As time went on I did what I could to try to improve the situation. Early attempts were quite primitive, but eventually when Leiningen came out the lein swank command obsoleted all my hokey elisp setup scripting. Still a few other things kept it from being a really smooth experience. The main issue is that SLIME was developed primarily for Common Lisp. The protocol behind it changes every so often, and there aren't any stable releases; users are expected to simply run straight out of CVS.
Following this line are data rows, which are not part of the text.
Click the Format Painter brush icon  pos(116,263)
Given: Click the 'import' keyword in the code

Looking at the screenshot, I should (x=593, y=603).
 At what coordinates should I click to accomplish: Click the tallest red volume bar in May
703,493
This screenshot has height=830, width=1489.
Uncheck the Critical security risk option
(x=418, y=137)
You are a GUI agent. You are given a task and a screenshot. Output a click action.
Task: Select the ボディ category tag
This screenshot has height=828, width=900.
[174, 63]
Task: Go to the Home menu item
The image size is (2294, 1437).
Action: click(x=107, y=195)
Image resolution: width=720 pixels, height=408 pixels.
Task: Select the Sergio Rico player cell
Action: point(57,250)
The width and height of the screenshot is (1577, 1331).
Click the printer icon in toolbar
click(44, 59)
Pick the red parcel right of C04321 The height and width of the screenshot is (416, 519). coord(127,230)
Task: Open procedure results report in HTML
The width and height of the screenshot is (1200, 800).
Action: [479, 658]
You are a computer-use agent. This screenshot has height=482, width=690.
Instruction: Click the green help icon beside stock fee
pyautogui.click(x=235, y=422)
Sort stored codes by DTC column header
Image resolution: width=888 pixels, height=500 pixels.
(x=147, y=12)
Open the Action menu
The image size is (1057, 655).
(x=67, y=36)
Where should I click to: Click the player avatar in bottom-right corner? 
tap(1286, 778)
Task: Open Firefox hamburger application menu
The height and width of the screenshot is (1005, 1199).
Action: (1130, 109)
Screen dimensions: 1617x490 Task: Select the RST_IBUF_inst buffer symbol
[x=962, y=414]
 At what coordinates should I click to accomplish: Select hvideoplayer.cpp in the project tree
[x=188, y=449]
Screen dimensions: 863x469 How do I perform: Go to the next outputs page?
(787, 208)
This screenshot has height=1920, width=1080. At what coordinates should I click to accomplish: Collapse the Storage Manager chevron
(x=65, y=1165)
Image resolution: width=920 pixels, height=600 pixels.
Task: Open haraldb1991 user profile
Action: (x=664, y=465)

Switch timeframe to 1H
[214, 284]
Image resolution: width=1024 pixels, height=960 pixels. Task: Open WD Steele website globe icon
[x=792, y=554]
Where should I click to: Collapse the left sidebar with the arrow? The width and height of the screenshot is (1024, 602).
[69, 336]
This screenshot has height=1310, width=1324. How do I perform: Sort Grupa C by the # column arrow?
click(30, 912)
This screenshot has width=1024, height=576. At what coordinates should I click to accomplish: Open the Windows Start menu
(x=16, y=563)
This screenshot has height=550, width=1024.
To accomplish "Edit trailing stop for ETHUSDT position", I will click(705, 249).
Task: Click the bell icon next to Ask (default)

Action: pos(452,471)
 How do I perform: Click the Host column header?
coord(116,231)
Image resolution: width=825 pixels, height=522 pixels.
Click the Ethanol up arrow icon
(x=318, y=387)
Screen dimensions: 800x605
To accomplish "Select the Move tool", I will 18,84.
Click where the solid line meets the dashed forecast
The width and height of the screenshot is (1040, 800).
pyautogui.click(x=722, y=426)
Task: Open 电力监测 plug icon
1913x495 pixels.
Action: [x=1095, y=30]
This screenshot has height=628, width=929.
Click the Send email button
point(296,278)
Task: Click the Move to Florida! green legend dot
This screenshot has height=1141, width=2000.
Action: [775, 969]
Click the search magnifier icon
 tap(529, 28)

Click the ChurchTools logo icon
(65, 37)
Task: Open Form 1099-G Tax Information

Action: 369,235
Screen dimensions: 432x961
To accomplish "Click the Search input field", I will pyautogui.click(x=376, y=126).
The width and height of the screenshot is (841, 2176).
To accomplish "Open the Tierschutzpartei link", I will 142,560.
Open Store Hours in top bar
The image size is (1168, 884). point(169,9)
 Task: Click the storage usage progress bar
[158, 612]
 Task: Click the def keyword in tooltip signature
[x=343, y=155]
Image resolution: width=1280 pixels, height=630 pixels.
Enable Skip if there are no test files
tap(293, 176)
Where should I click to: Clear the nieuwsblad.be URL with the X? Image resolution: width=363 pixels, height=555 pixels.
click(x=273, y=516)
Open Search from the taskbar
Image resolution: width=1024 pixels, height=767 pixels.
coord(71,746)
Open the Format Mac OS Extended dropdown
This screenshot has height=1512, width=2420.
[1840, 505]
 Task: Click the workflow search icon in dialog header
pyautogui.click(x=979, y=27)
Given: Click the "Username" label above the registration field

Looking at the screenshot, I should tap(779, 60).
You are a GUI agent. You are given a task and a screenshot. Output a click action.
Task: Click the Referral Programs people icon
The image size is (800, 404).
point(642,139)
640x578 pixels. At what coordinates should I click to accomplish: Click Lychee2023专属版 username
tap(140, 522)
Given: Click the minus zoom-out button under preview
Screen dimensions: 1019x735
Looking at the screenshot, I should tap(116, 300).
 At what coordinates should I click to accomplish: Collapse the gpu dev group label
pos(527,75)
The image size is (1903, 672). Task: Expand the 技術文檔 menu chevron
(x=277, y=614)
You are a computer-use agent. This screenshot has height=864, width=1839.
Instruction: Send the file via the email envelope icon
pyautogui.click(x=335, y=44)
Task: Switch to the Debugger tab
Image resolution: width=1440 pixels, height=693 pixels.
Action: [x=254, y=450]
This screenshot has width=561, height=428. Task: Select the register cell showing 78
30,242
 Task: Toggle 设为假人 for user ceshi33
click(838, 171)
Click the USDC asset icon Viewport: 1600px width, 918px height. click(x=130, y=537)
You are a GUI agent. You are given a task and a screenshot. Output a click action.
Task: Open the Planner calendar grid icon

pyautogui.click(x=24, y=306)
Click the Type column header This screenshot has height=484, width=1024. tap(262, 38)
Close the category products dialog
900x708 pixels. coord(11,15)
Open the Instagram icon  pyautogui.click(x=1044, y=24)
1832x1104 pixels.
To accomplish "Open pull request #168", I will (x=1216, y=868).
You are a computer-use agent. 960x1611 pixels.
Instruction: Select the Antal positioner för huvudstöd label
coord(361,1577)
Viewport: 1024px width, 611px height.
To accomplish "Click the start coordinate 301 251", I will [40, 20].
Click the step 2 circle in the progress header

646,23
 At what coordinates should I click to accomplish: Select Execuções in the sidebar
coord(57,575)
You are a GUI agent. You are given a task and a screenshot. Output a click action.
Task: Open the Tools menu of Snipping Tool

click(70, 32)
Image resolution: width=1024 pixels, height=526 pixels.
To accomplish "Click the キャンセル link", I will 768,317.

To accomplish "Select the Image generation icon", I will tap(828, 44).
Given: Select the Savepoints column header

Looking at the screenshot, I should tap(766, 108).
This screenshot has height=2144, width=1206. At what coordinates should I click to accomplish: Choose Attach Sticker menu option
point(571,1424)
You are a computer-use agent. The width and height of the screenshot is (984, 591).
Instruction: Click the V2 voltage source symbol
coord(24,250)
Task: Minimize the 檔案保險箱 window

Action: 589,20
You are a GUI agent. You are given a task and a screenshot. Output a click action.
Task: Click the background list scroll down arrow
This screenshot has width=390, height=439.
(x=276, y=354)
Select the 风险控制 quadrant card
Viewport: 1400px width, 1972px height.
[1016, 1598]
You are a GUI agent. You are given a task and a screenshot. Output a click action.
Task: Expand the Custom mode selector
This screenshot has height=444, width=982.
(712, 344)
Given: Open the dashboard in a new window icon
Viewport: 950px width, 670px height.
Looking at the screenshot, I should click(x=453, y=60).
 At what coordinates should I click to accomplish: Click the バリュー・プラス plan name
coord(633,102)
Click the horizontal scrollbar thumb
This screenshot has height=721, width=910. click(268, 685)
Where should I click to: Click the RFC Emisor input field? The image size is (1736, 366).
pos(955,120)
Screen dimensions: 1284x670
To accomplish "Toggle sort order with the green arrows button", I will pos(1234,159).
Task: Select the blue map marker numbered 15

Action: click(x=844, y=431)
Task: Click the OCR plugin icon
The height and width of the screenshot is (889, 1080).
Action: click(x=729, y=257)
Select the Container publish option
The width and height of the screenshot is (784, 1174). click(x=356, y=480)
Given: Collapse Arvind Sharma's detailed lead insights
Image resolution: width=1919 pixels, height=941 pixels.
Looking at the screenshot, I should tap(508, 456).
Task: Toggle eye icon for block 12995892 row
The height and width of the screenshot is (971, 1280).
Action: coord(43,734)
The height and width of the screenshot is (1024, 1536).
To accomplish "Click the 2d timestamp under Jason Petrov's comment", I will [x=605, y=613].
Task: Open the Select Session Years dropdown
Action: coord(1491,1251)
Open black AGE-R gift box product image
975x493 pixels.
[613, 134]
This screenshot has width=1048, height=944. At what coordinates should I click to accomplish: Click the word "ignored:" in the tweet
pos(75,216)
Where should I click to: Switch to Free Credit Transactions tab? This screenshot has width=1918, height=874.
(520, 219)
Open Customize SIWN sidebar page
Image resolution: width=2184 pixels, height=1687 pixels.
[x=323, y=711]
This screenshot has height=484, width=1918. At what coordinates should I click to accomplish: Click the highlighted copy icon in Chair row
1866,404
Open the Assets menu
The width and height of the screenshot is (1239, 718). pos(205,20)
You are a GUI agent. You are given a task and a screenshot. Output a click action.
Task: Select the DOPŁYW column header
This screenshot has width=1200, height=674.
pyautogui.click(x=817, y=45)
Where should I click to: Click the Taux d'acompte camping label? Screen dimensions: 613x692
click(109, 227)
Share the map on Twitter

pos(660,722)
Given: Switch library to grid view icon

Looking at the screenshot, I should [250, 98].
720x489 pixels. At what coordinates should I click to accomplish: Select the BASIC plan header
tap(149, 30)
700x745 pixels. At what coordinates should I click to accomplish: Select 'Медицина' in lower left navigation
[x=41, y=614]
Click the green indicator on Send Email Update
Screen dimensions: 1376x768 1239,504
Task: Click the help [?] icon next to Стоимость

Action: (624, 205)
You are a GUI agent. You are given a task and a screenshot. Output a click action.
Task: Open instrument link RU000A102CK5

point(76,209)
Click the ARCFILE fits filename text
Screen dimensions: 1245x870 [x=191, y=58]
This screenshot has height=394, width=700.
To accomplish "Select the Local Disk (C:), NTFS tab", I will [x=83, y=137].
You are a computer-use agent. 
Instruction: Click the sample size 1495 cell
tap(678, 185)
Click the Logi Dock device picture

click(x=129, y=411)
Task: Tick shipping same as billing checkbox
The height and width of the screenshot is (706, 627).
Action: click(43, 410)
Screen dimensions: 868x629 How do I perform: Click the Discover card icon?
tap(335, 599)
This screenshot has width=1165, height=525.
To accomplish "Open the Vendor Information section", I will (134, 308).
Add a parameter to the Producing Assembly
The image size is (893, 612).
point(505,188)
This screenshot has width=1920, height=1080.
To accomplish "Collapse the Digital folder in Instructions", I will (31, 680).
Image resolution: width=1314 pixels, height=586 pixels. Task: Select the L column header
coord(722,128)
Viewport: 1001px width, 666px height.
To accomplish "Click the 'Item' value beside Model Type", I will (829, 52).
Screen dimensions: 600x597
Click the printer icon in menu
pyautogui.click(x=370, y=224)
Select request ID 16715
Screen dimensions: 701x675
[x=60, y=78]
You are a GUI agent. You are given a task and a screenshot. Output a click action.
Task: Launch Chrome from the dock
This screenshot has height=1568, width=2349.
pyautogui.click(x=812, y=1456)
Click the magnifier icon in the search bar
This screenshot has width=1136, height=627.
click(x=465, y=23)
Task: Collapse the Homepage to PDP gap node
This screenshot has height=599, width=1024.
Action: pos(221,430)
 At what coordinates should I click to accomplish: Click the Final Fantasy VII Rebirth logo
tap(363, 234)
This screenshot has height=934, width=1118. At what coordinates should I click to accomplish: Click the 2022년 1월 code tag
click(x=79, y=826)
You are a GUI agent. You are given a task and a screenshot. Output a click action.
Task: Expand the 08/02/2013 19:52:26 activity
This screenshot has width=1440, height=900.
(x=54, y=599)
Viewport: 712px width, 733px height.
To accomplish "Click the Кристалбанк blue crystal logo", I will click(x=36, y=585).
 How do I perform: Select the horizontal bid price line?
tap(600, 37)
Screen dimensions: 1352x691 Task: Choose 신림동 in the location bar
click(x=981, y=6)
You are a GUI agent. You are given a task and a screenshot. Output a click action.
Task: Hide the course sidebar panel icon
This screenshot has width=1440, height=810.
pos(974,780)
When the creator of swank-clojure passed maintainership to me, I kept things going by applying patches and adding a handful of features at the edges, but nobody really understood the ins and outs of the project. Part of this was because it was just a really old quirky codebase, (most of it predated the introduction of Clojure atoms) but part of it was because it was a fairly literal port of the Common Lisp server.
The end result was that SLIME moved forward while swank-clojure stood still. This mostly worked once we bundled a frozen SLIME revision, but it was common to have confused users wander into the IRC channel with a broken setup, unsure of where it went wrong or how to get the right SLIME. Even for experienced users it was impossible to have a setup that could connect to both Clojure and Common Lisp at the same time.
Meanwhile in Clojure-land the nREPL project was started as a tool-agnostic counterpart to swank-clojure, building a general networked repl server and an ecosystem around it. While I appreciated the idea, I thought that it would be a long time before Emacs support for it could catch up to the level of functionality in SLIME.
Still, one evening on a short flight to San Francisco I bashed out the beginnings of an nREPL client in Emacs. I got a bit stuck on the socket-based bencode functionality and dropped it after the flight, but not before pushing the code out and mentioning it on the Clojure mailing list.
Fortunately Tim King picked it back up, and now it has quickly become a respectable competitor to SLIME. I've switched over to it for day-to-day use. The main thing I've noticed about it is how accessible the codebase is; I've found it very easy to dive in and add features. So even though it's still missing a few things that SLIME boasts, it's on course to improve at a steady pace. It also works out of the box with Leiningen 2.x's repl task without any extra plugin needed.
It's now gotten to the point where I'm ready to consider swank-clojure deprecated. Of course, it will go on working, so if you already have a setup that works for you, there's no need to switch. Also if you find yourself particularly attached to the inspector or debugger from SLIME you might want to hold off. (For debugging in particular the ritz project works with SLIME and has advanced debugging features.) But if you're looking for a simpler way to get started, give nrepl.el a try.
Update: Jeffrey Chu, original author of swank-clojure, writes: As creator of swank-clojure, I'm a little sad to see it die. But I'm very happy to see that it's being replaced by something designed/maintainable instead of hacked about just to scratch an itch. Thanks for keeping it alive all this time and I look forward to the great work coming out of nrepl.el.